==== EXTRACTED INFORMATION
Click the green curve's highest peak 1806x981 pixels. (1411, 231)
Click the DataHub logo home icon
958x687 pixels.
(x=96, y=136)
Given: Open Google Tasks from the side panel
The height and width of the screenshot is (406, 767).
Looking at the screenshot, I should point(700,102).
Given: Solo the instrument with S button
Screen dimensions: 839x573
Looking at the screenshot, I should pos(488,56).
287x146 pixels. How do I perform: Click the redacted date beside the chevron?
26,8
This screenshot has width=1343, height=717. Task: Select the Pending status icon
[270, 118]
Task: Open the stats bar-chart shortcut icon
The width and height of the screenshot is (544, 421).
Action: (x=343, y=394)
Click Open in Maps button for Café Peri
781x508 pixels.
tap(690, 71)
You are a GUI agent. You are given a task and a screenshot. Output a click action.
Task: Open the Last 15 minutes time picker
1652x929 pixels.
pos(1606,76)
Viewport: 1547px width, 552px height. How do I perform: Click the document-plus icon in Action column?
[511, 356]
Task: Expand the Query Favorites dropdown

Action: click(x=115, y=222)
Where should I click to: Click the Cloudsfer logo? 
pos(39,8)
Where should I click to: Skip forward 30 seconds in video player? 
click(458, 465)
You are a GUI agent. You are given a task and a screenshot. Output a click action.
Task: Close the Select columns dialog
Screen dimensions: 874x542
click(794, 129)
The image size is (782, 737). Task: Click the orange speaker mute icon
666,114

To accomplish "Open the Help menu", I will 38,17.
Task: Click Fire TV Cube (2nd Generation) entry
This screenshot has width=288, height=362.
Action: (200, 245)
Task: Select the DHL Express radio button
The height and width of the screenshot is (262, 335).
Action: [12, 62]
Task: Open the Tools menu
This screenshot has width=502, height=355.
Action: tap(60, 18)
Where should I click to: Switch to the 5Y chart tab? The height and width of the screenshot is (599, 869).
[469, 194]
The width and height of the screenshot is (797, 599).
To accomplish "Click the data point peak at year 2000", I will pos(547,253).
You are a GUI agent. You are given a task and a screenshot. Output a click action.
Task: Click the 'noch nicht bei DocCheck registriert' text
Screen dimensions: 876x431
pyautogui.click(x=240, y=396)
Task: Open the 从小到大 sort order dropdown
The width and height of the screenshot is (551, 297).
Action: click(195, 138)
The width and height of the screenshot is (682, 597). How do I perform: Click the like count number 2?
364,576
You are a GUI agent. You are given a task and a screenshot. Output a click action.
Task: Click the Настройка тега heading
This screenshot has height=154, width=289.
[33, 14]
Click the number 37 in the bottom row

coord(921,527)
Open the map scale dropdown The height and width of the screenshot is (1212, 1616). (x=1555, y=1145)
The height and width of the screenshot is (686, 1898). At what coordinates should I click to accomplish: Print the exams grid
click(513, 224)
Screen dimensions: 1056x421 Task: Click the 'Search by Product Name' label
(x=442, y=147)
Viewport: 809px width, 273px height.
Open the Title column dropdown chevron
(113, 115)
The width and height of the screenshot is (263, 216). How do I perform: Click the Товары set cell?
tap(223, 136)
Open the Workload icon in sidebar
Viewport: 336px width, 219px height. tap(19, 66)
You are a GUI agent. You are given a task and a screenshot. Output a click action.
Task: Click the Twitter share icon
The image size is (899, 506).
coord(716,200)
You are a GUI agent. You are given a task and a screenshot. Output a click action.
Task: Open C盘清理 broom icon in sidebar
========
- **REQUEST**:
Reproduce the items word for word, from the first line down to and including the line that contains "pyautogui.click(x=240, y=396)".

- **EXERCISE OUTPUT**:
Click the green curve's highest peak 1806x981 pixels. (1411, 231)
Click the DataHub logo home icon
958x687 pixels.
(x=96, y=136)
Given: Open Google Tasks from the side panel
The height and width of the screenshot is (406, 767).
Looking at the screenshot, I should point(700,102).
Given: Solo the instrument with S button
Screen dimensions: 839x573
Looking at the screenshot, I should pos(488,56).
287x146 pixels. How do I perform: Click the redacted date beside the chevron?
26,8
This screenshot has width=1343, height=717. Task: Select the Pending status icon
[270, 118]
Task: Open the stats bar-chart shortcut icon
The width and height of the screenshot is (544, 421).
Action: (x=343, y=394)
Click Open in Maps button for Café Peri
781x508 pixels.
tap(690, 71)
You are a GUI agent. You are given a task and a screenshot. Output a click action.
Task: Open the Last 15 minutes time picker
1652x929 pixels.
pos(1606,76)
Viewport: 1547px width, 552px height. How do I perform: Click the document-plus icon in Action column?
[511, 356]
Task: Expand the Query Favorites dropdown

Action: click(x=115, y=222)
Where should I click to: Click the Cloudsfer logo? 
pos(39,8)
Where should I click to: Skip forward 30 seconds in video player? 
click(458, 465)
You are a GUI agent. You are given a task and a screenshot. Output a click action.
Task: Close the Select columns dialog
Screen dimensions: 874x542
click(794, 129)
The image size is (782, 737). Task: Click the orange speaker mute icon
666,114

To accomplish "Open the Help menu", I will 38,17.
Task: Click Fire TV Cube (2nd Generation) entry
This screenshot has width=288, height=362.
Action: (200, 245)
Task: Select the DHL Express radio button
The height and width of the screenshot is (262, 335).
Action: [12, 62]
Task: Open the Tools menu
This screenshot has width=502, height=355.
Action: tap(60, 18)
Where should I click to: Switch to the 5Y chart tab? The height and width of the screenshot is (599, 869).
[469, 194]
The width and height of the screenshot is (797, 599).
To accomplish "Click the data point peak at year 2000", I will pos(547,253).
You are a GUI agent. You are given a task and a screenshot. Output a click action.
Task: Click the 'noch nicht bei DocCheck registriert' text
Screen dimensions: 876x431
pyautogui.click(x=240, y=396)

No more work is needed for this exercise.